* [Requirements] Pick up the news article on the same-sex marriage plebiscite debate from its last line and carry it forward.

* [Passage]
The footage is in stark contrast to Mr Shorten’s language during the election campaign that a plebiscite would unleash homophobia and hate speech and has instead promised to introduce same-sex marriage legislation into Parliament in the first 100 days of a Labor government.

But Mr Shorten told the Nine network he had had a change of heart.

“Community attitudes have moved on and most Australians are confused why we are arguing about the matter,” he said.

Meanwhile, two senior Government frontbenchers have refused to say whether they would back same-sex marriage in Parliament if a plebiscite on the issue was carried.

Treasurer Scott Morrison and Foreign Minister Julie Bishop completely dodged the question on how they would vote in Parliament after a plebiscite on same-sex marriage.

In an interview on 7.30, which also focused on the Coalition’s costings ahead of the election, Mr Morrison was repeatedly asked how he would vote on if his own electorate supported changing the Marriage Act.

Scott Morrison is interviewed by Leigh Sales. Photo: ABC.
Scott Morrison is interviewed by Leigh Sales. Photo: ABC.

But Mr Morrison, who regularly speaks publicly about his Christian faith, would not be drawn in the interview with Leigh Sales as follows:

Sales: Why can’t you answer it clearly — will you vote for same-sex marriage?

* [Data extract]

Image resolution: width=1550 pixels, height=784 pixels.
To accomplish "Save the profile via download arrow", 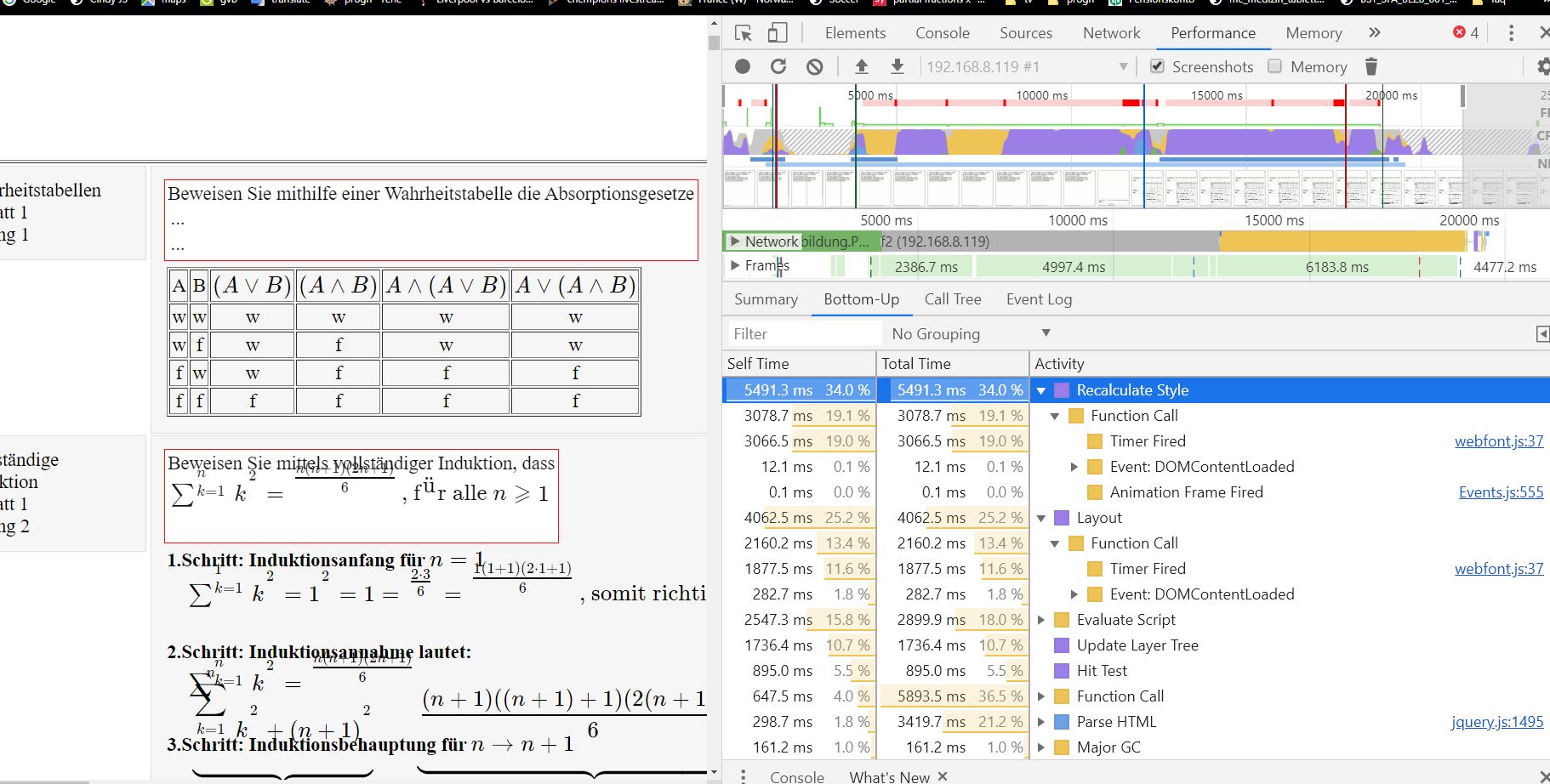I will 896,66.
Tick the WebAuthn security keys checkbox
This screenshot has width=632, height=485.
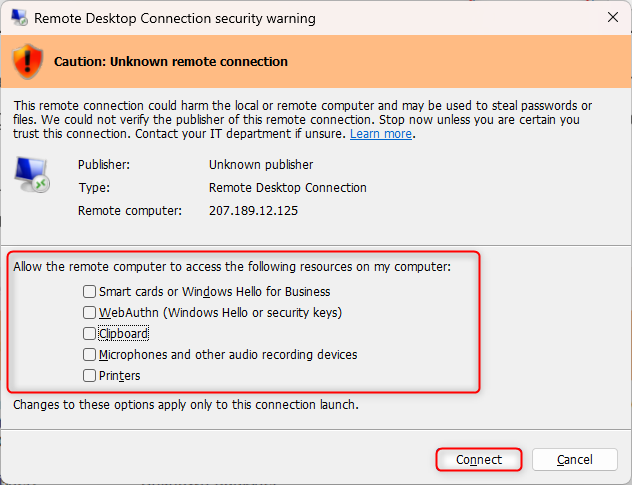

* [Task result]
Mr Morrison: I will use my words, you use yours and you’re not allowed to put words in my mouth.

Sales: I think if that answer doesn’t make it clear, I want clarity for my audience; will you vote for same-sex marriage?

Mr Morrison: I will respect the outcome of the plebiscite. If it passes then the legislation will pass.

Sales: With your vote?

Mr Morrison: I will respect the outcome of the plebiscite.

Sales: I’m not sure why you can’t answer if it will be with your vote.

In an interview on Lateline, Ms Bishop was asked how she would vote in Parliament, if the majority of Australians supported marriage equality in the plebiscite but her electorate voted against it.

But Ms Bishop would not be drawn on Lateline on Tuesday night, saying she would wait until she saw the legislation.

“I always have a look at what the legislation says and I will respect the outcome of the plebiscite,” she told interviewer Emma Alberici.

Coalition MPs have been told they will be given a free vote in Parliament, regardless of the result of the plebiscite which in non-binding and still needs to be passed through Parliament.